Foundations of superstack theory

TL;DR

This paper develops a foundational framework for superstack theory in algebraic supergeometry, defining key concepts like quotient superstacks and bosonic reduction, and exploring their properties and structures.

Contribution

It introduces the systematic study of superstacks, including definitions, structures, and criteria for properties like being Deligne-Mumford, extending classical algebraic geometry concepts to the supergeometric setting.

Findings

Defined superstacks and quotient superstacks.

Established criteria for Deligne-Mumford superstacks.
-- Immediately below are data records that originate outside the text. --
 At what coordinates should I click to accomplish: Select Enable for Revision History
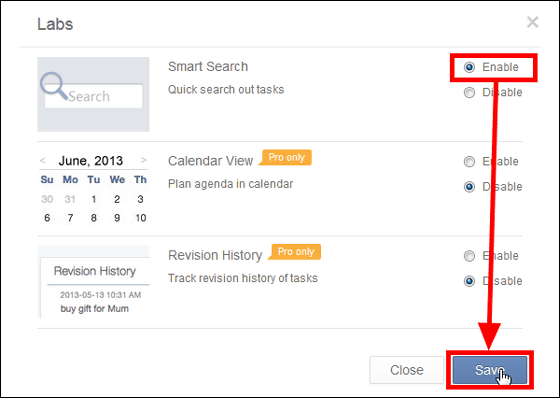point(469,256)
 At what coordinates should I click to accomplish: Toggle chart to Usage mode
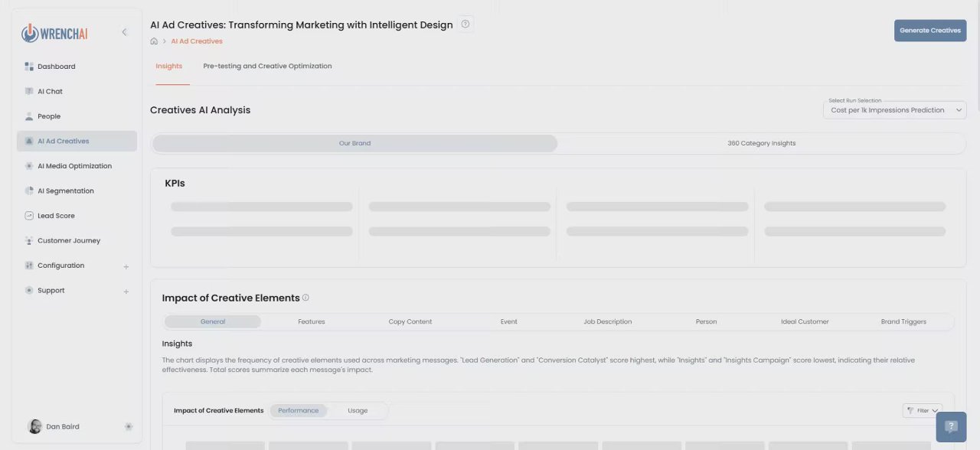click(358, 411)
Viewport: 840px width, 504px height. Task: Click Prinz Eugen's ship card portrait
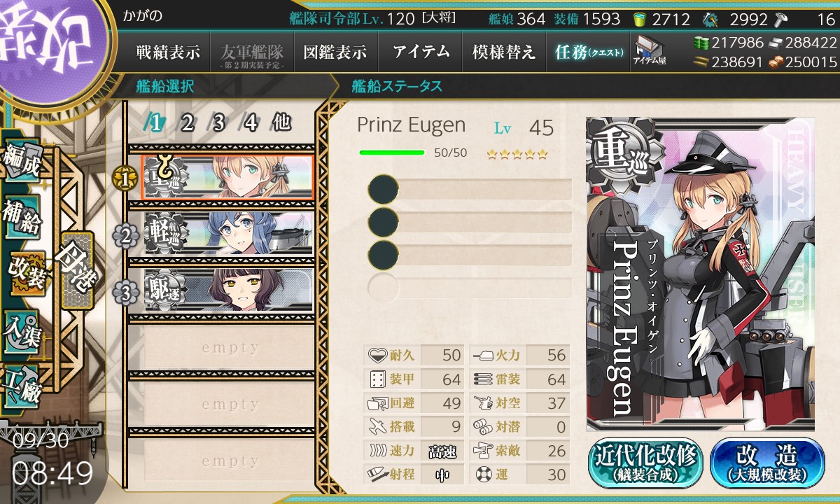(x=700, y=274)
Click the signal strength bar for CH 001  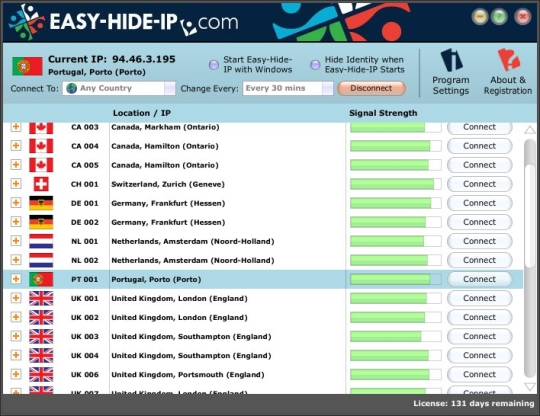pos(396,184)
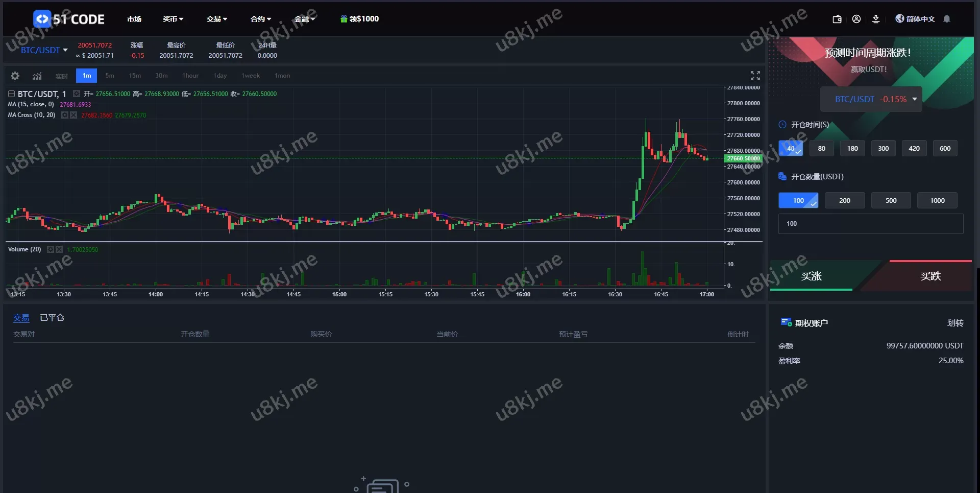The image size is (980, 493).
Task: Choose 300 seconds opening time
Action: point(883,149)
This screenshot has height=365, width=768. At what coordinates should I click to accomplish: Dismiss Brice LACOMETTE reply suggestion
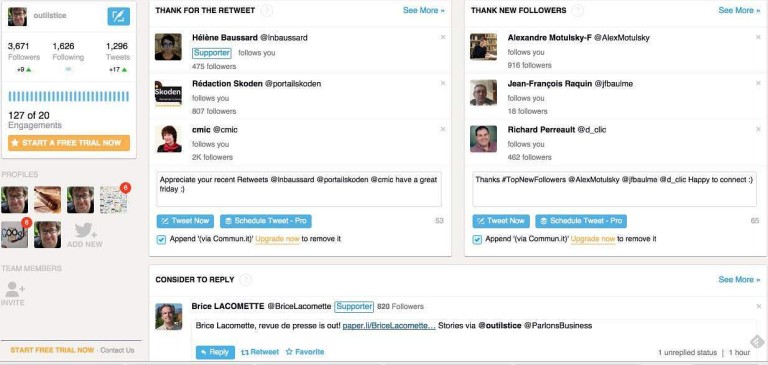pos(759,306)
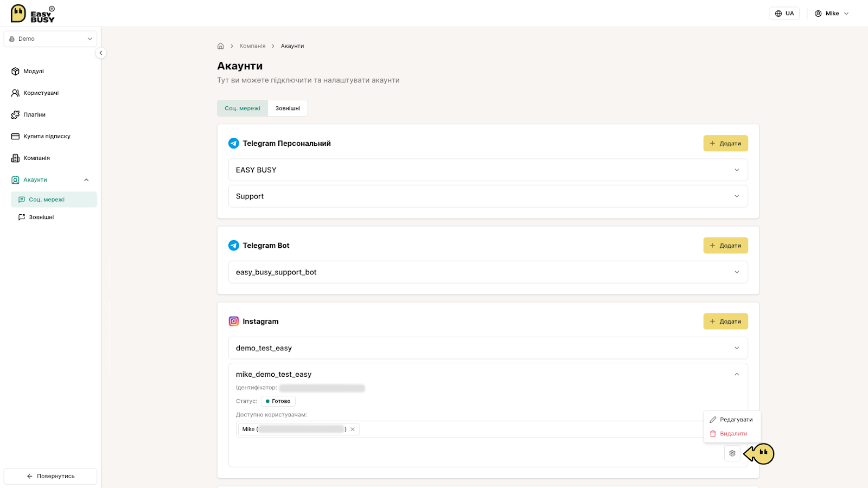868x488 pixels.
Task: Open the Demo company dropdown
Action: click(x=50, y=39)
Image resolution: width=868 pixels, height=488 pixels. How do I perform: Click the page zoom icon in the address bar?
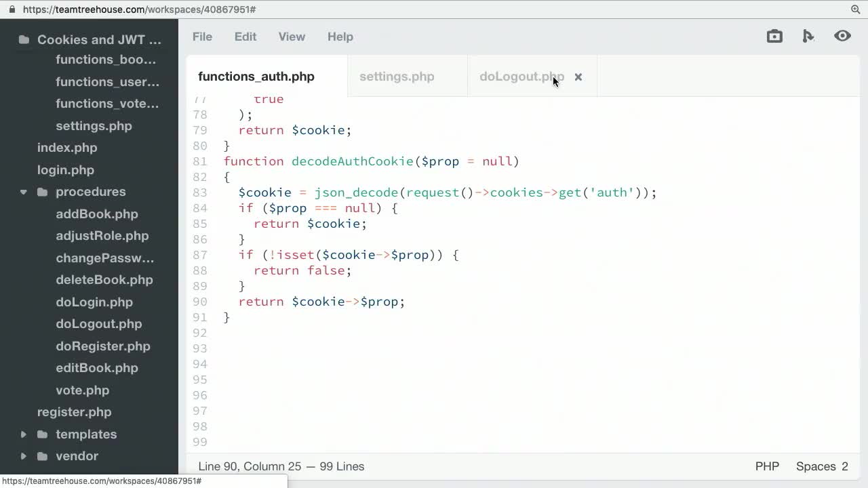855,9
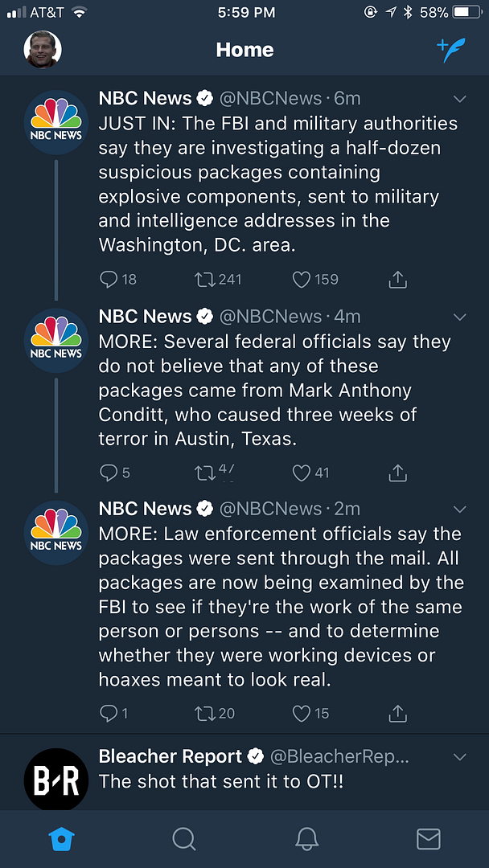Viewport: 489px width, 868px height.
Task: Tap your profile avatar in the header
Action: tap(43, 50)
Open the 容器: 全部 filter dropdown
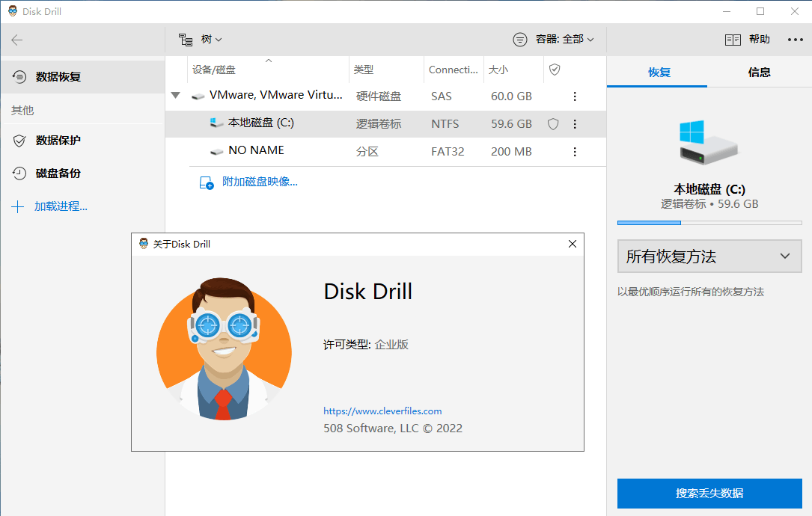 pos(554,39)
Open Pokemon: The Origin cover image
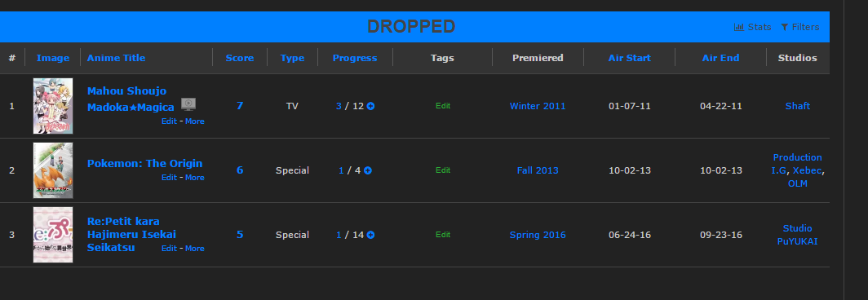 click(x=53, y=170)
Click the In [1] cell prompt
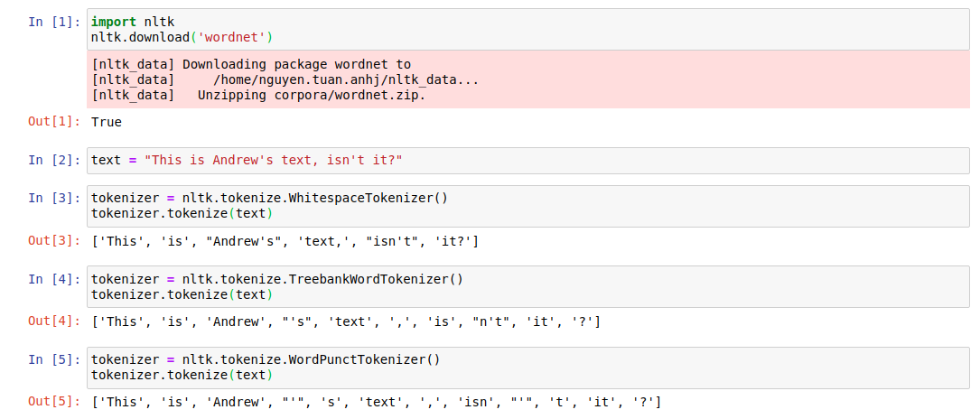The width and height of the screenshot is (980, 419). tap(54, 22)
Analyzed properties of morphisms between superstacks.

Abstract

In view of applications to the construction of moduli spaces of objects in algebraic supergeometry, we start a systematic study of stacks in that context. After defining a superstack as a stack over the \'etale site of superschemes, we define quotient superstacks, and, based on previous literature, we see that, in analogy with superschemes, every superstack has an underlying ordinary stack, which we call its bosonic reduction. Then we progressively introduce more structure, considering algebraic superspaces, Deligne-Mumford superstacks and algebraic superstacks. We study the topology of algebraic superstacks and several properties of morphisms between them. We introduce quasi-coherent sheaves, and the sheaves of relative differentials. An important issue is how to check that an algebraic superstack is Deligne-Mumford, and we generalize to this setting the usual criteria in terms of the unramifiedness of the diagonal of the stack. Two appendices are devoted to collecting the basic definitions of group superschemes and principal superbundles, and to stating and analyzing some properties of morphisms of superschemes, that are at the basis of the study of morphisms of superstacks in the main text.